■ QUESTIONS TO ANSWER
1: In the thread about getting test results from the RFC, reproduce the passage starting with "## MISSY97 (Sep" and going on through "couple of days......", replacing "Origin" with "the other clinic".
2: List every username that heads a post in the thread about getting test results from the RFC.

# Test results from RFC



## betty-77 (Mar 13, 2008)

Hello,

Can anyone tell me if i should be able to get a copy of DH's SA from RFC.  We have phoned this morning to be told that they do not give out individual test results and we have to request a copy of all our notes and pay £50.00.  Origin have told me its a standard request and i def should not have to pay for 1 test result.  At the time of the actual test we only had a letter sent to say normal but no breakdown of results

Any help appreciated!1

Thanks

Betty xx


----------



## MISSY97 (Sep 26, 2007)

Hi Betty

We had to pay £50.00 for a copy of our full notes from the RFC to take to Origin as they wouldn't give us out dh's results either.  It does take up to 2 weeks to get them too from them so request early if you need them.  I had to beg for ours and we needed them within a couple of days......

Missy xx


----------



## Lesley08 (May 4, 2008)

Surely under the data protection act you have full access to all medical records and test results? The RFC never cease to amaze me. We got my Dh's results but he had his done through his gp so maybe that was why. I have a copy of both tests as we had it done twice, six months apart. Maybe you could have them sent to your gp who could then give you a copy?

Lesley xx


----------



## Sissy (Oct 27, 2008)

Hi Betty

I was quoted £70 when I first called the RFC.  The second time I called to clarify the fee the receptionist was bewildered and said that they did not send out results.  

I'm not quite sure what their formal procedure is, but I suggest that you bypass them completely and get the results for free via your GP.  All your results should have been forwarded by the RFC.  My GP had everything with the exception of the initial chlamydia test, so I arranged for this to be taken again via my GP and obtained the results for free.

Good luck

S


----------



## Shaz (Jan 10, 2004)

■ EXCERPTED DATA
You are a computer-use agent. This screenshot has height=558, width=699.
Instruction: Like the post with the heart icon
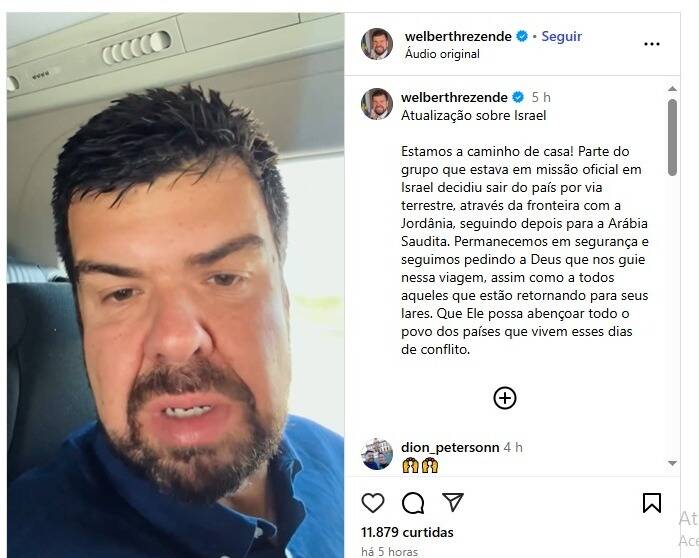coord(373,503)
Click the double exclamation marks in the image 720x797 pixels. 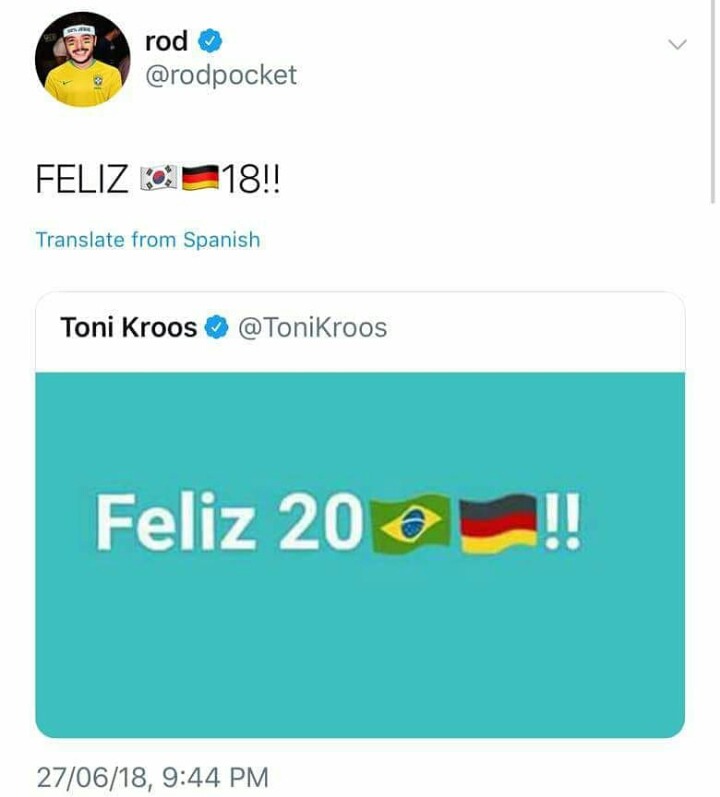pos(562,522)
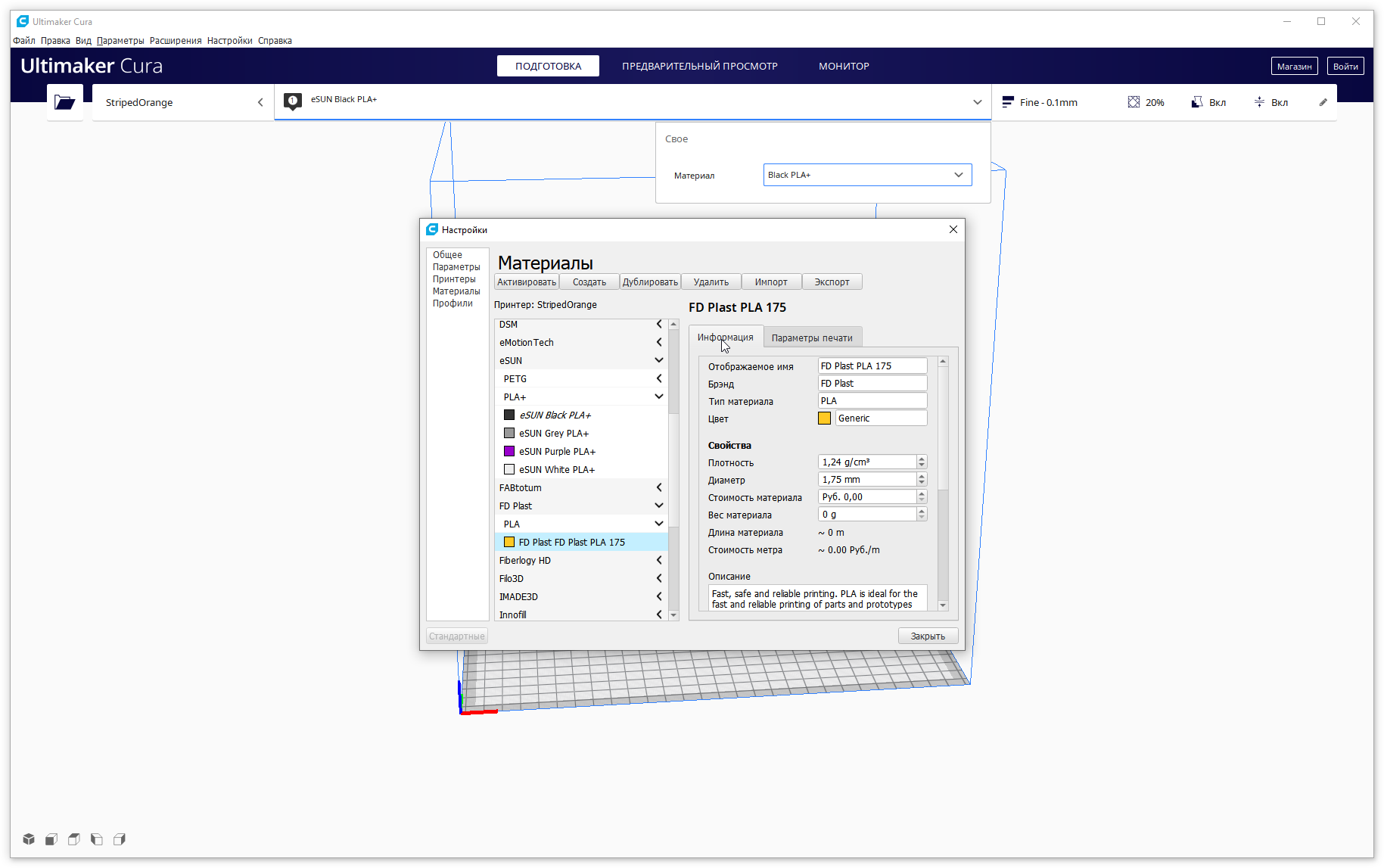Open the Расширения menu
Screen dimensions: 1384x868
pos(176,41)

■ ANSWERS TO THE PROBLEMS
1:
## MISSY97 (Sep 26, 2007)

Hi Betty

We had to pay £50.00 for a copy of our full notes from the RFC to take to the other clinic as they wouldn't give us out dh's results either.  It does take up to 2 weeks to get them too from them so request early if you need them.  I had to beg for ours and we needed them within a couple of days......

2:
betty-77
MISSY97
Lesley08
Sissy
Shaz